Scan the records for the word "Open". Copy each line that includes it.

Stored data
____

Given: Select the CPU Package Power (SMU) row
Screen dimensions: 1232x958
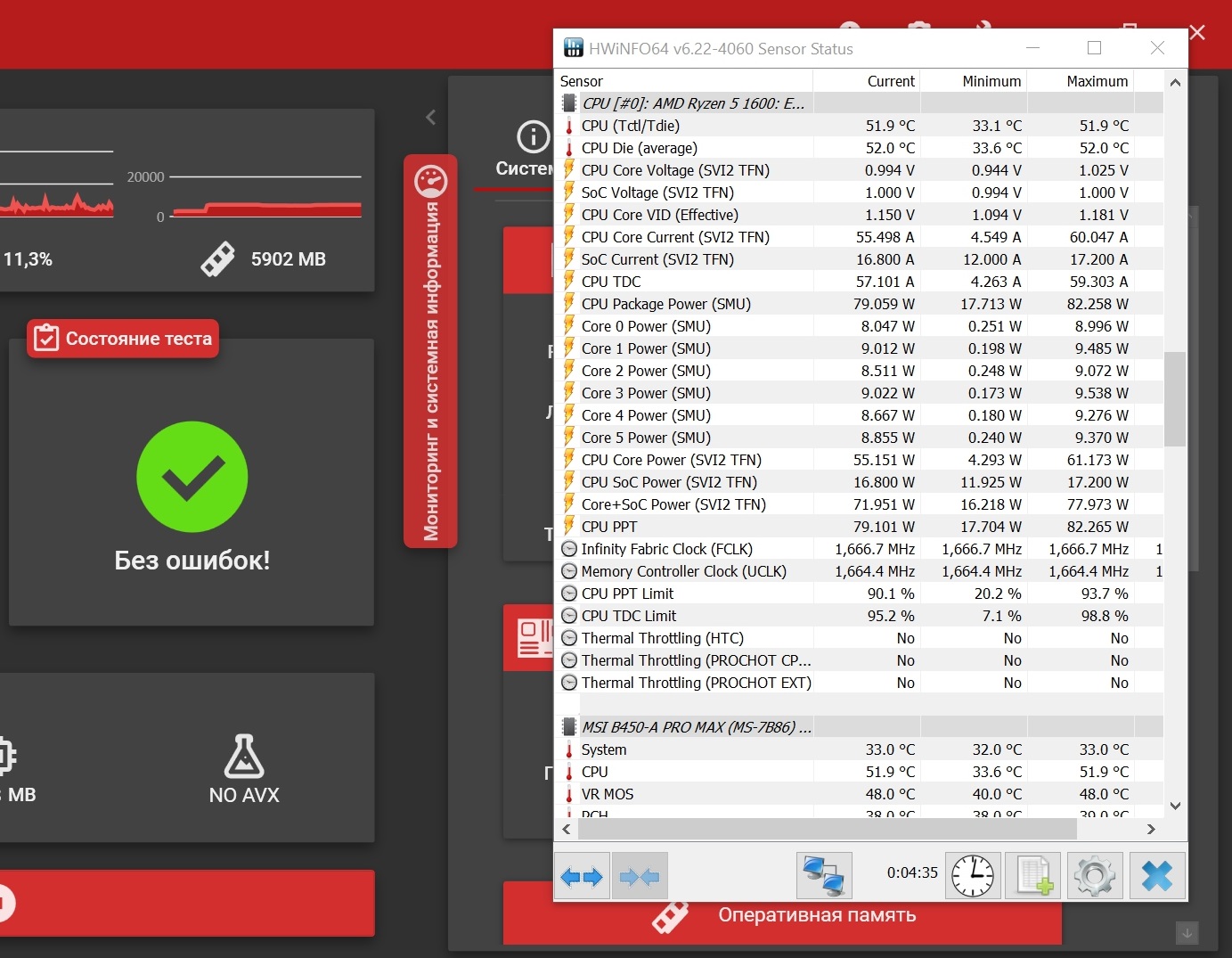Looking at the screenshot, I should click(x=665, y=304).
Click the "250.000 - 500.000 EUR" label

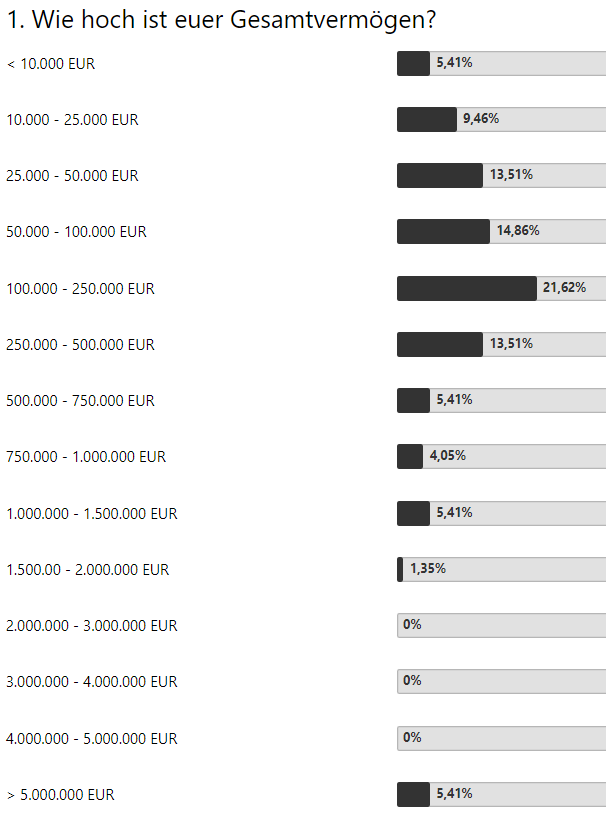80,345
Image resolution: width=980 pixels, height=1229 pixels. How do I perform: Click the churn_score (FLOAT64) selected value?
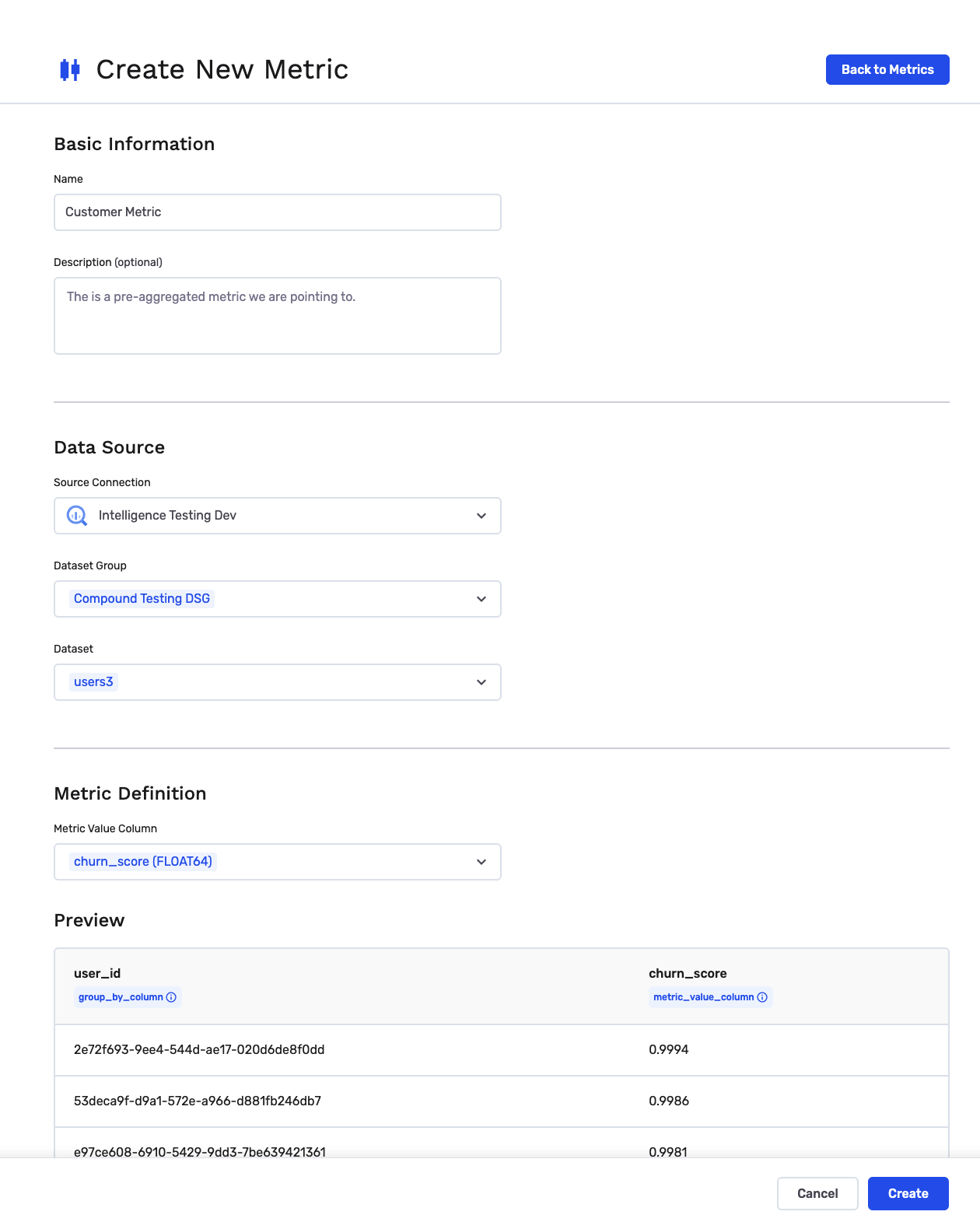click(x=142, y=862)
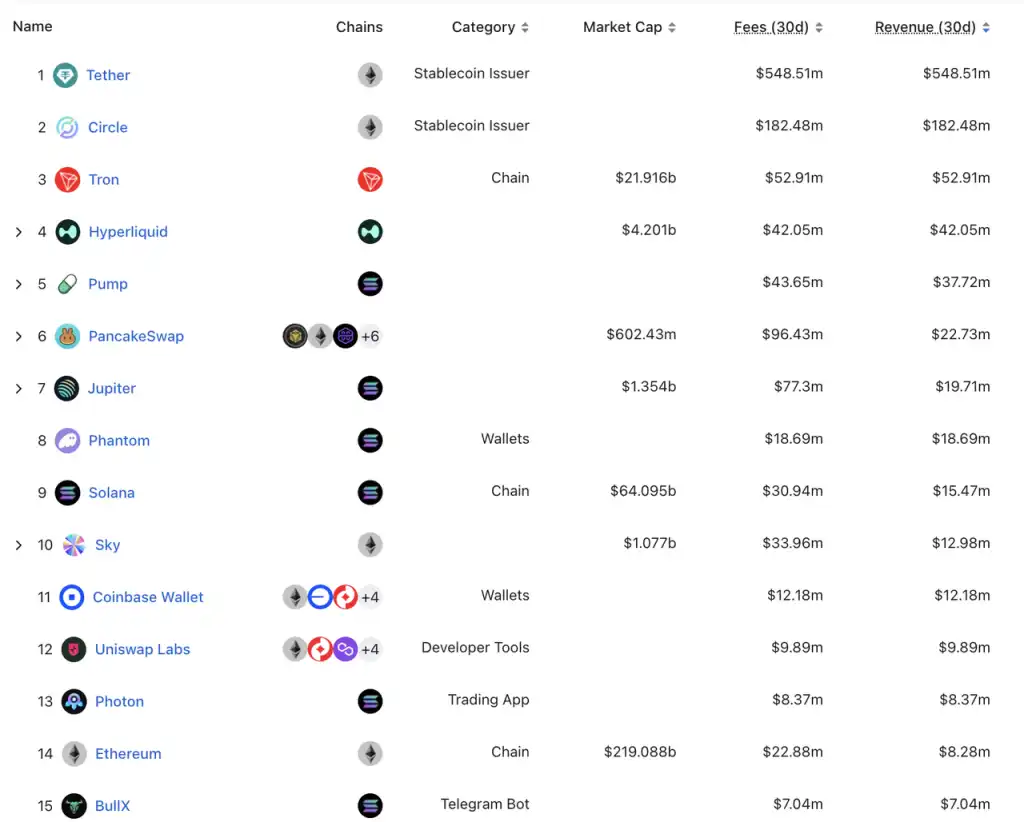Image resolution: width=1024 pixels, height=822 pixels.
Task: Click the PancakeSwap bunny logo
Action: (x=68, y=336)
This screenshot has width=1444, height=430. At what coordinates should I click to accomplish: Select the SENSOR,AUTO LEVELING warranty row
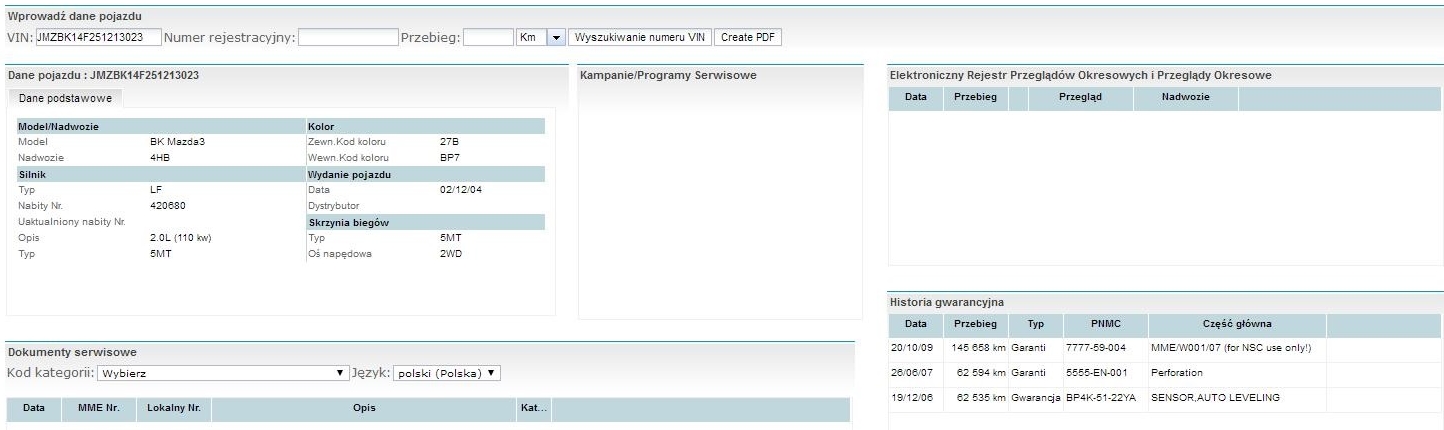pyautogui.click(x=1100, y=398)
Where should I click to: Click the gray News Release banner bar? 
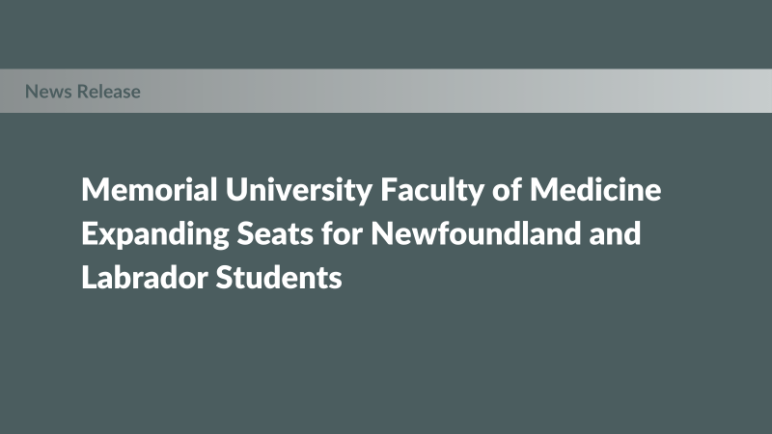386,91
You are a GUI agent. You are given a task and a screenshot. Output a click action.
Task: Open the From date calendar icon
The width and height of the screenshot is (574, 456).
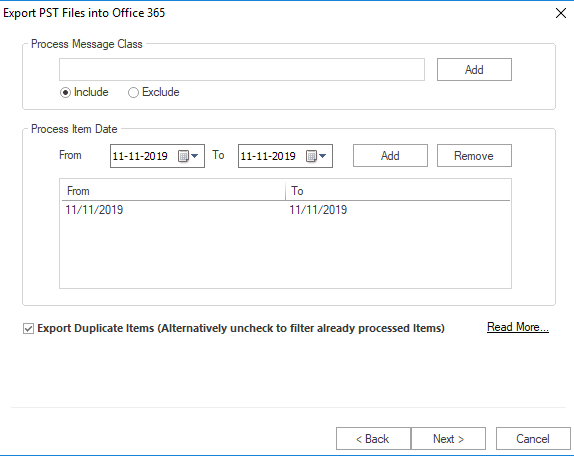183,156
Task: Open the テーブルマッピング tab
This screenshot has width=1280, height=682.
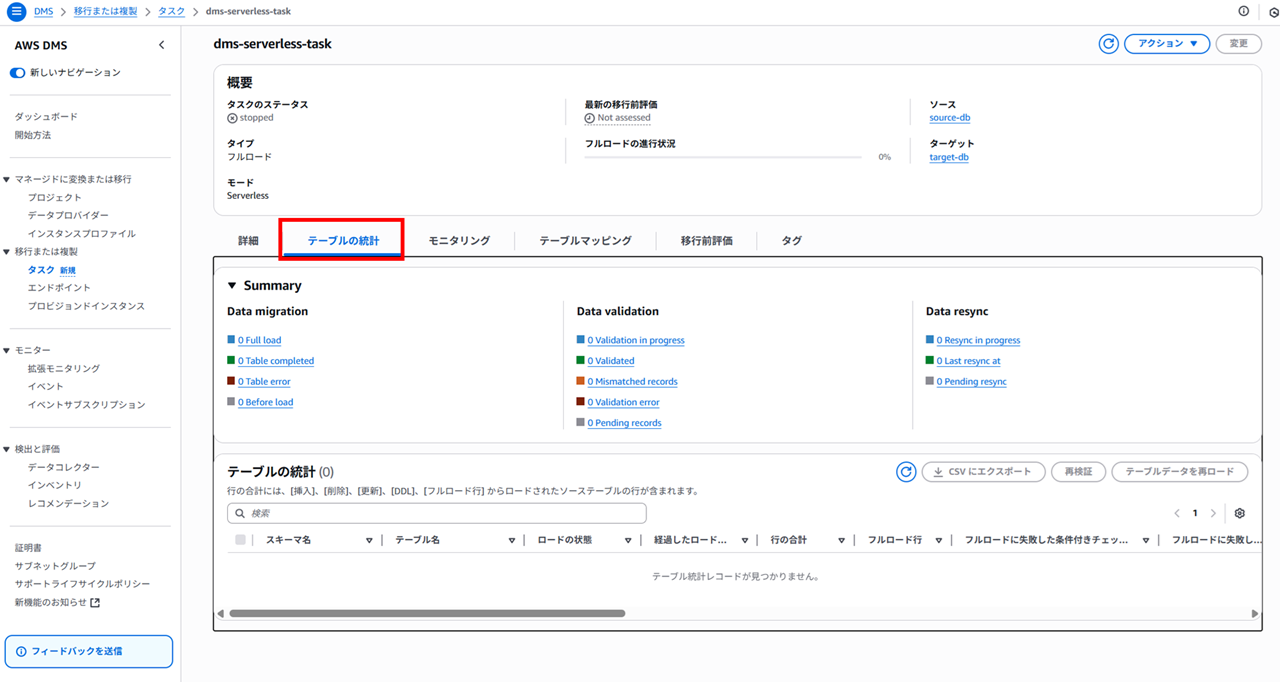Action: (x=585, y=241)
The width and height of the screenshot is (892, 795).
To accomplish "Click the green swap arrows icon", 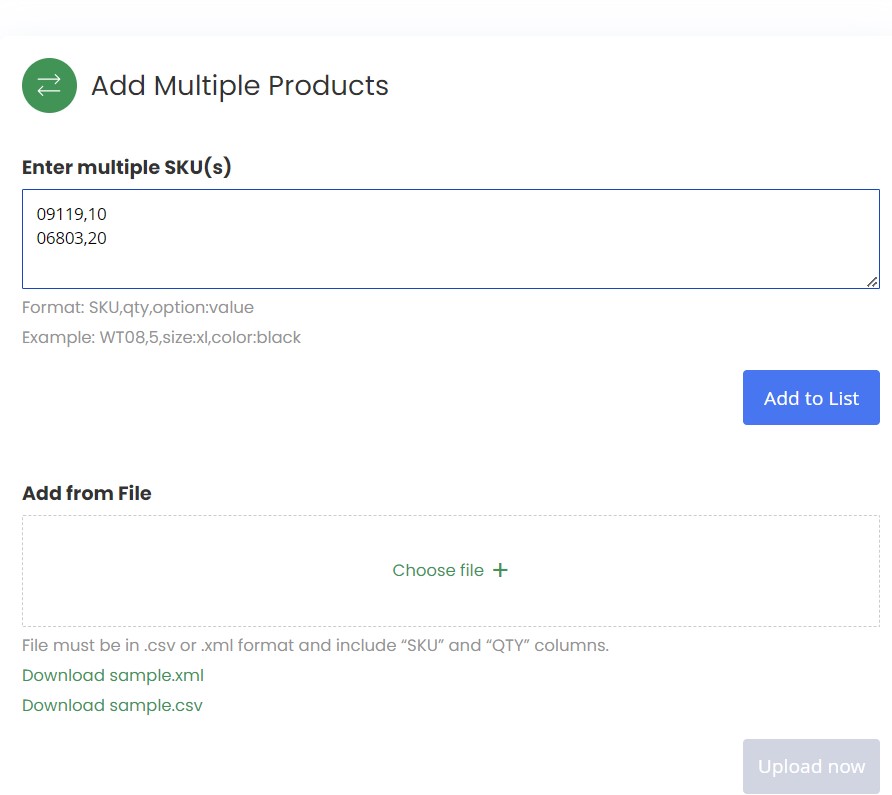I will point(49,85).
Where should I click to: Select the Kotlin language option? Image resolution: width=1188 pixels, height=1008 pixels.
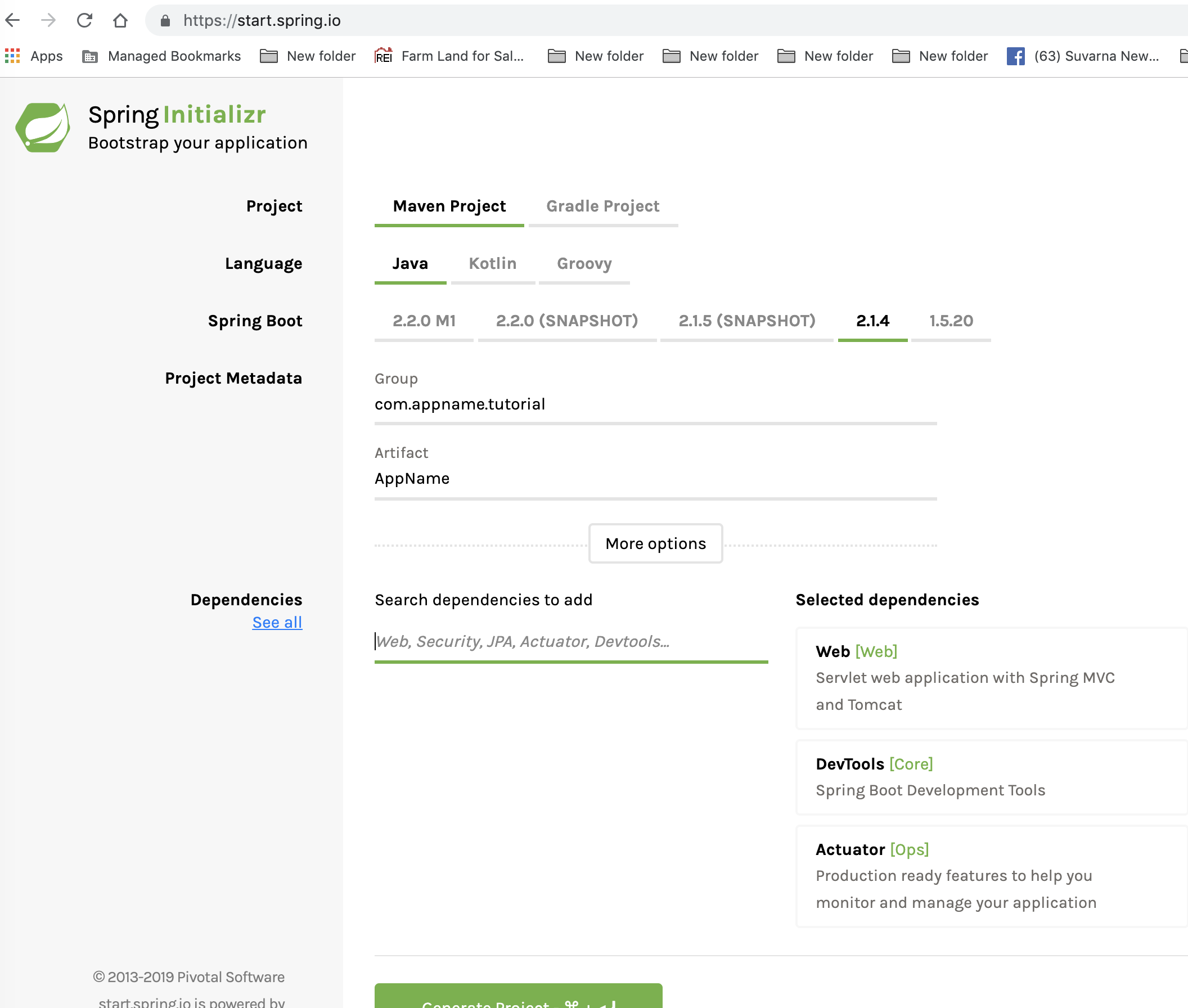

____

Written answer
Task: Open the From date calendar icon
Task: Open the テーブルマッピング tab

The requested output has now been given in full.